These custom logic and computation units significantly improve
performance of the processor. Thus, one advantage of the VLIW task
engine of the present invention is that the overall system
performance can be increased by creating different combinations of
computation and logic units within the processor that are designed
for specific applications. This avoids the necessity of adding
custom logic and instructions.
[0048] The designer can also use software tools to add custom data
paths, which also can significantly improve performance of the
processor. Thus, another advantage of the VLIW task engine of the
present invention is that the task engine 100 does not aggregate
the computation units 126 into a single data path. The designer can
add custom data paths, which optimize the performance of the
computation unit 124 for each instruction. The designer can also
define a collection of parallel data path elements (ALUs, MACs,
etc.) in the task engine 100.
[0049] FIG. 2 illustrates a block diagram of one embodiment of a
block diagram of a task queue 104 for the configurable VLIW
processor task engine 100 of the present invention. The processor
task engine 100 communicates with the system through the Q-bus 102.
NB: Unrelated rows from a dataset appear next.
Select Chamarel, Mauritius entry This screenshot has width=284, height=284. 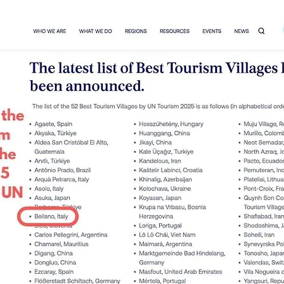[61, 244]
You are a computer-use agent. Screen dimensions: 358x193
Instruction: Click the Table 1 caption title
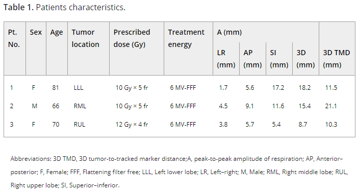pos(64,7)
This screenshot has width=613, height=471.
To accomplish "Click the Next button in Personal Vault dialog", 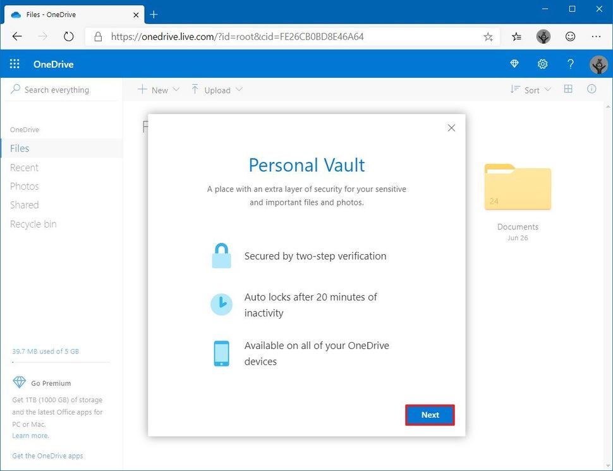I will click(x=430, y=415).
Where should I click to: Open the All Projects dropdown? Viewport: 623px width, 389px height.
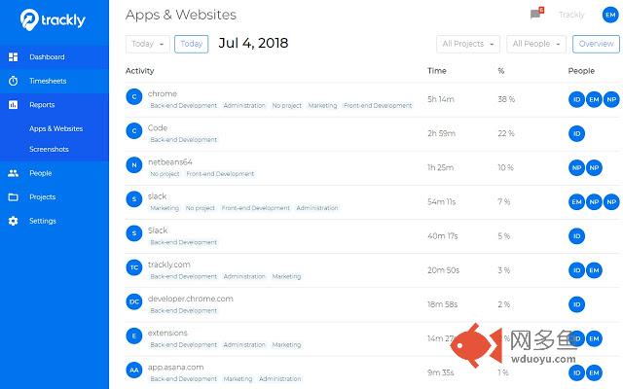pos(468,44)
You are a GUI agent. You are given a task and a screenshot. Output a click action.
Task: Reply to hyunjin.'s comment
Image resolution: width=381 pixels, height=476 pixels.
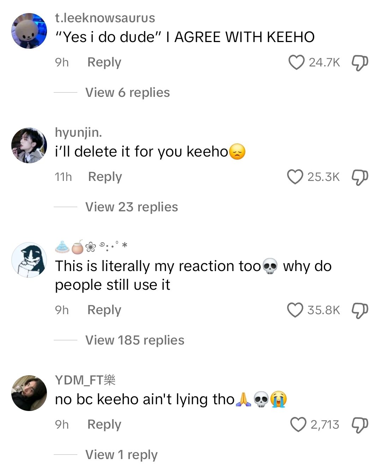(x=105, y=176)
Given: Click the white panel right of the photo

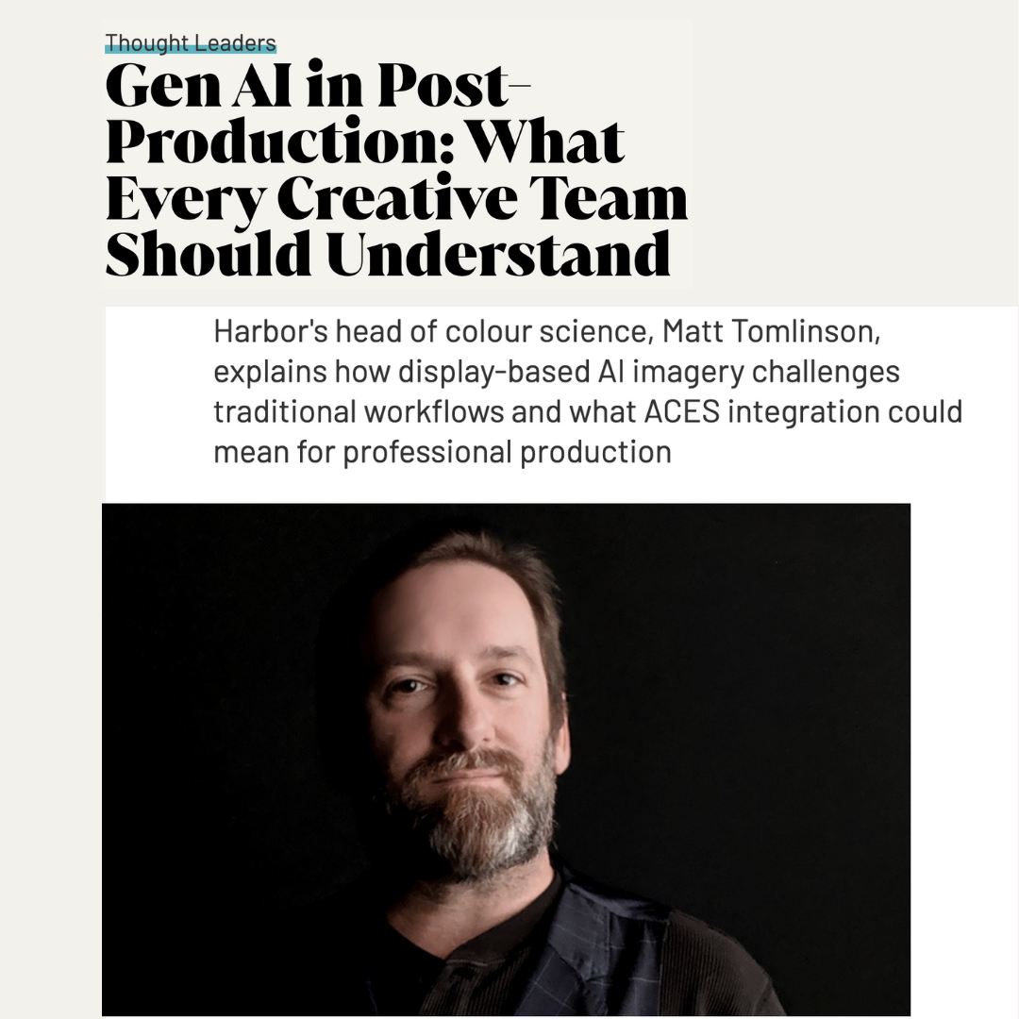Looking at the screenshot, I should pos(964,760).
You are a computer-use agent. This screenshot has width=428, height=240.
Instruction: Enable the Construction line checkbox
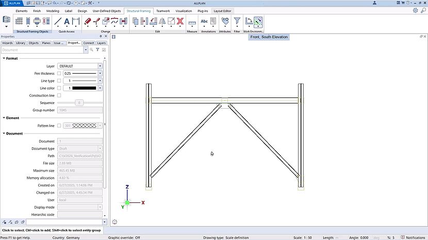point(59,95)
The Q-bus is coupled to the task queue 104. The task queue 104
communicates with the task control unit 106 through the task
controller bus 103. Control information is communicated from the
task queue 104 to the computational or logic units 124 of the VLIW
processor task engine 100.
[0050] The task queue 104 includes a standard task queue 144 that,
in one embodiment is a stack, such as a FIFO stack, that stores
tasks received from the task queue bus 102. The task queue 104 also
includes a high priority task queue 146 that stores priority tasks
received from the task queue bus 102. In addition, the task queue
104 includes an interrupt task queue 148 that stores interrupt
tasks. Numerous other embodiments of the task queue 104 can be used
with the processor task engine 100 of the present invention.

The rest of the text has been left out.